5 . Il est clairement apparu au cours de l' audience que c' est l' application des ( anciennes ) règles françaises relatives à la prestation minimale qui a été à la base du litige opposant M . Jordan et le CNAVTS . Dans ses observations, M . Jordan affirme à cet égard que dans l' ancien système français, l' octroi de l' AVTS s' accompagnait toujours, pour les travailleurs ayant la nationalité française, de l' octroi d' une allocation complémentaire à la charge du "Fonds national de solidarité" (
ci-après "FNS "). Cette dernière allocation n' était pas une prestation de vieillesse ( contributive ), mais plutôt un "minimum de moyens d' existence" non contributif ( en ce sens qu' elle n' était pas fonction des cotisations versées par le bénéficiaire de ladite allocation ). Or, toujours selon les observations de M . Jordan, le CNAVTS ne lui a accordé en 1979 qu' une prestation de vieillesse ( la AVTS ), sans lui accorder ( c' est cela qu' il contestait ) le bénéfice d' une prestation minimale
non contributive . Selon M . Jordan, la modification législative de 1983 avait pour effet que les deux prestations précitées étaient désormais regroupées dans une "pension" unique; or, étant donné que sa pension de vieillesse avait été liquidée avant 1983, il ne pouvait pas prétendre à l' application des nouvelles règles ( 3 ).
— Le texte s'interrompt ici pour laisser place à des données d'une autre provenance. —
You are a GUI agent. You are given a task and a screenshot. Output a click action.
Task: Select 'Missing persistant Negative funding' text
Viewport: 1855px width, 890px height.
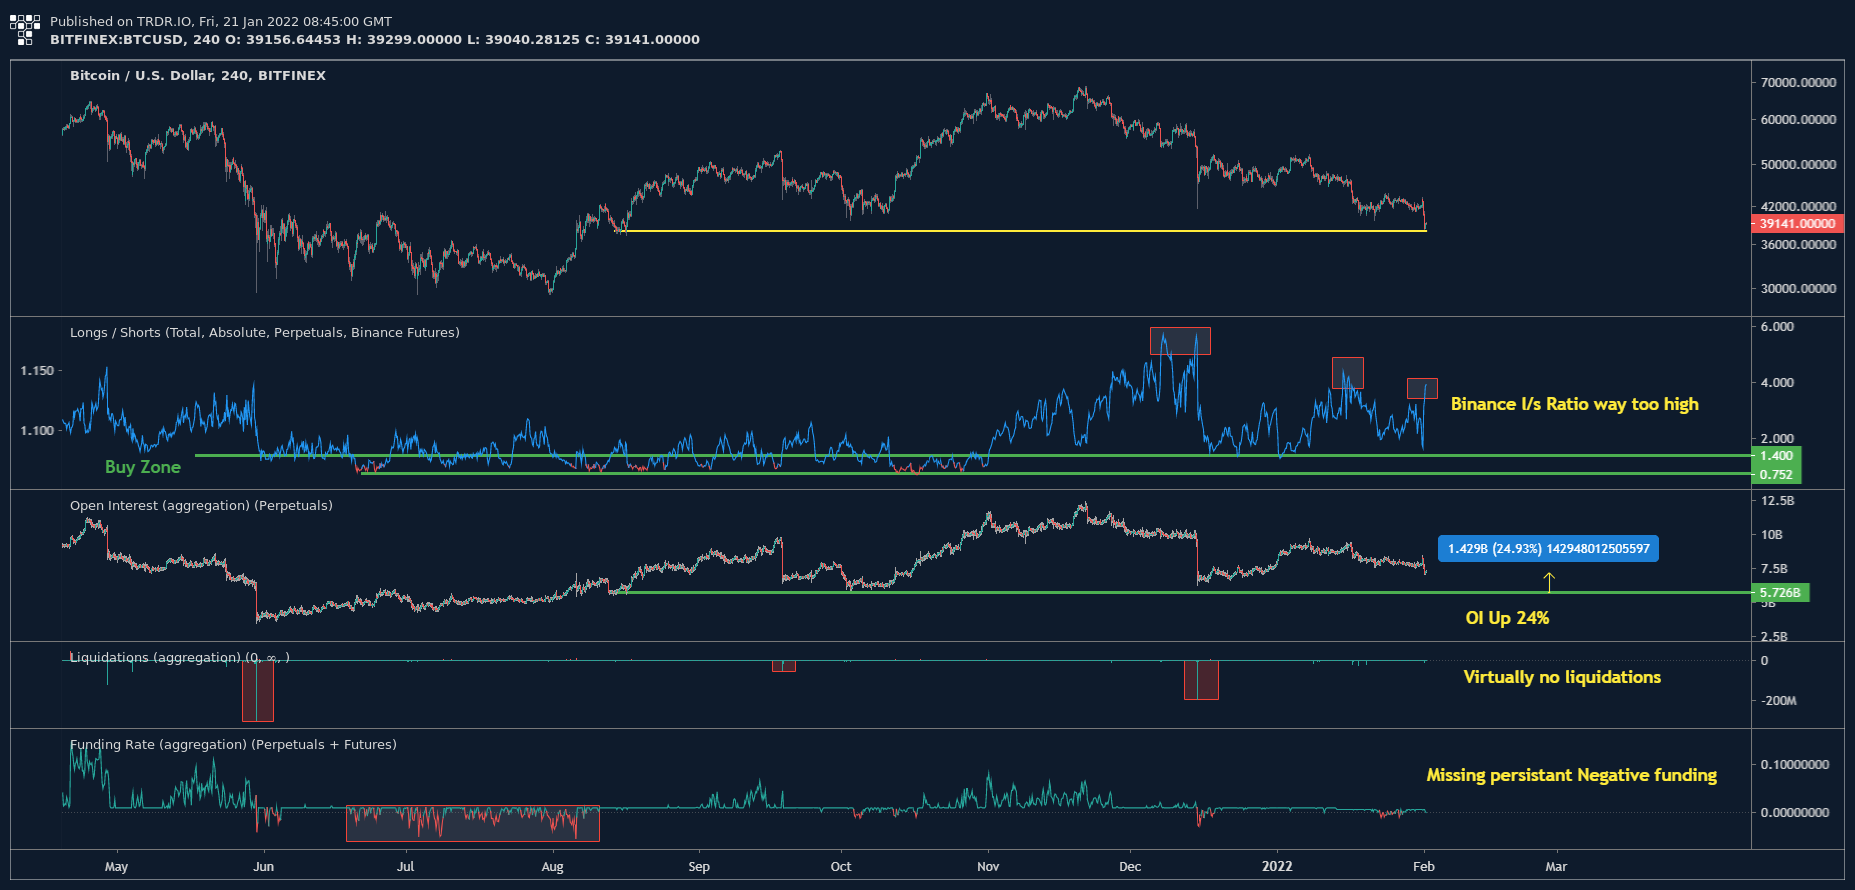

M . Jordan estime que ce qui précède est contraire à l' article 50 du règlement n° 1408/71 . Le litige au principal porte donc sur la question de savoir si, en vertu de l' article 50, M . Jordan pouvait aussi prétendre à la prestation minimale complémentaire non contributive, soit avant, soit après la modification intervenue dans la législation française .

En ce qui concerne l' ancienne législation française, la Cour d' appel de Poitiers a décidé dans un arrêt du 14 février 1985 qu' en vertu de l' article 50, M . Jordan ne pouvait pas prétendre à l' allocation complémentaire à la charge du FNS . Toutefois, elle a aussi affirmé que la nouvelle réglementation française devait s' appliquer à M . Jordan en vertu de l' article 51, paragraphe 2 . M . Jordan avait dès lors droit au nouveau calcul ( conformément à l' article 46 ) de sa prestation de
vieillesse en vertu de la nouvelle réglementation et un complément devait dès lors aussi lui être attribué en application de l' article 50, si le montant de sa prestation de vieillesse, déterminé par le nouveau calcul, était inférieur à la prestation minimale, attribuée en vertu de la nouvelle législation française .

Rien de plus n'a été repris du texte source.